You can see the stacked packets in the window on the left.  Turkish coffee is rich,
dark and very good.  I like that it is served in a small copper pot.

White mulberries at the fruit market. Also delicious.

The carpet sellers room

Carpet viewing, always accompanied by hospitality.
 In this case, apple tea.

Like a kaleidoscope the floor in front of you changes as
each carpet is 'thrown' on display.

I loved this colourful display of antique Anatolian hats.
Which one did I buy?

These two women were washing a number of Turkish carpets
when we left our hotel one morning.  When we returned at 5pm, they
were still sitting there - guarding the drying carpets, I guess.  At night the
carpets were removed, and again the next morning hung out to finish drying.
The nargile delivered with after dinner coffee!
Blue Mosque at midnight

The following is a series of photos taken at Hagia Sophia - my favourite mosque in this city of mosques.

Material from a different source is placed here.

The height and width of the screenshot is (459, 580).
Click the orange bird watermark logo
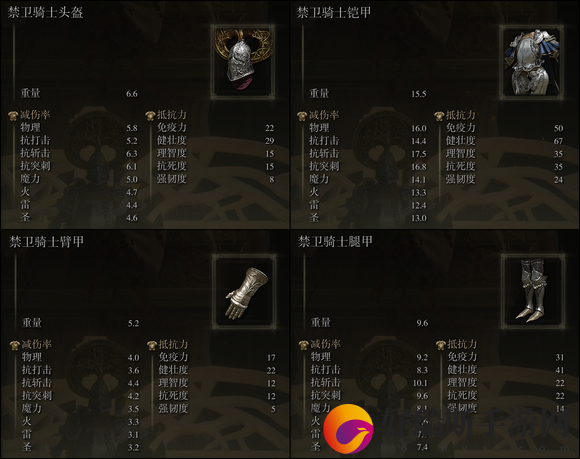(348, 429)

It was once an Orthodox cathedral, then a Roman Catholic one, then a mosque, and now a
magnificent museum.

It's breathtaking

Calligraphy panel

The huge and magnificent Byzantine done

Iznik tiles


Beautiful columns
Leaning columns!
11th century mosaics
The Imperial Doors - in Byzantine times only the
Emperors were allowed to pass through these doors.
Today, you and I can too!
And finally, to Turkish food......
Istanbul icecream seller.  Dare I say it....Turkish icecream is better
than Italian gelato!  I wouldn't have believed it if I hadn't tasted it for myself.
We liked this restaurant so much we went there
three times.  But only once for the 'sultan's feast'!
..oh, and Haci Bekir for Turkish delight and Lokum, the Spice Bazaar.....stop me!